2 responses to “perception

  1. Isn’t it amazing what other people see in your practice. Sometimes it seems what people see are almost directed exactly at what you’ve been missing out on telling yourself. Or that they come at just the time that you need to make the decision on which way to go at this fork. Maybe it’s just that we are ready to listen, but it feels like it’s also they are ready to talk.

    The most recent comment I got was, “You take your practice very seriously don’t you”. I’m not sure yet what to make of that one, but maybe that’s what I needed to hear to reaffirm what the practice means to me.

    As for the teachers in the room, I rarely pay them any attention. But when I was new to the practice and saw them in the room I notice there were two types.

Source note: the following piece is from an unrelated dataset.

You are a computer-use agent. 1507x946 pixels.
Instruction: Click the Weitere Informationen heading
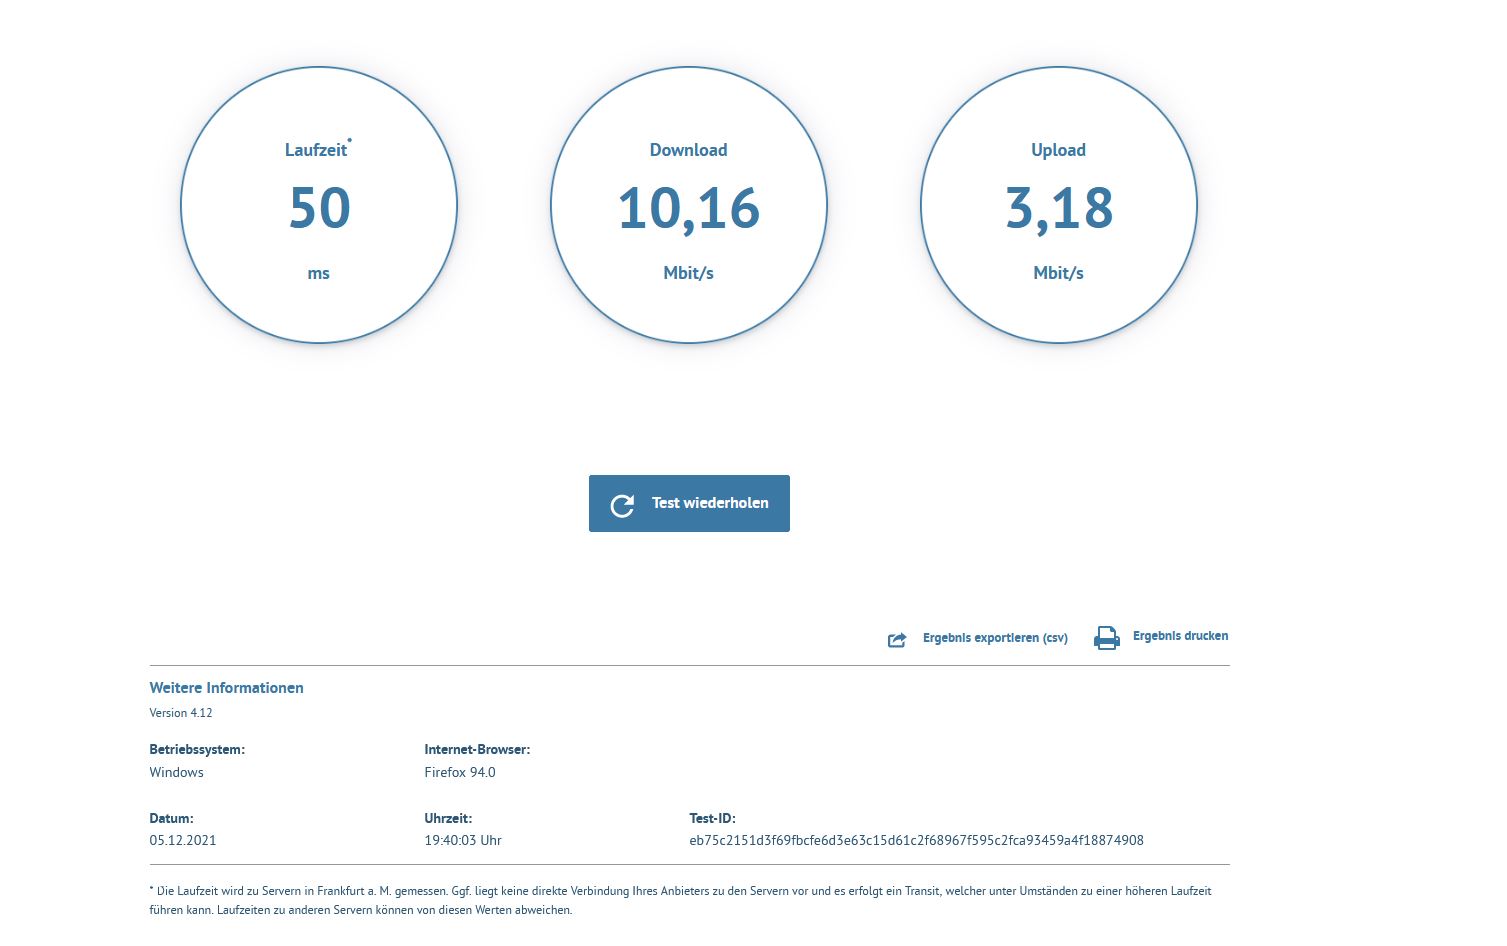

Those that were an inspiration to watch! And those with a ‘normal’ (I use that word because it’s what I used when I was a beginner) practice. They were a constantly stream of little hints about how the posture should look. So you tried to follow them because you knew you’d get there soon.

    I’ll leave you with this little quote on age and yoga, it’s something Rajashree said recently:
    “Yoga starts from 25, especially from 35”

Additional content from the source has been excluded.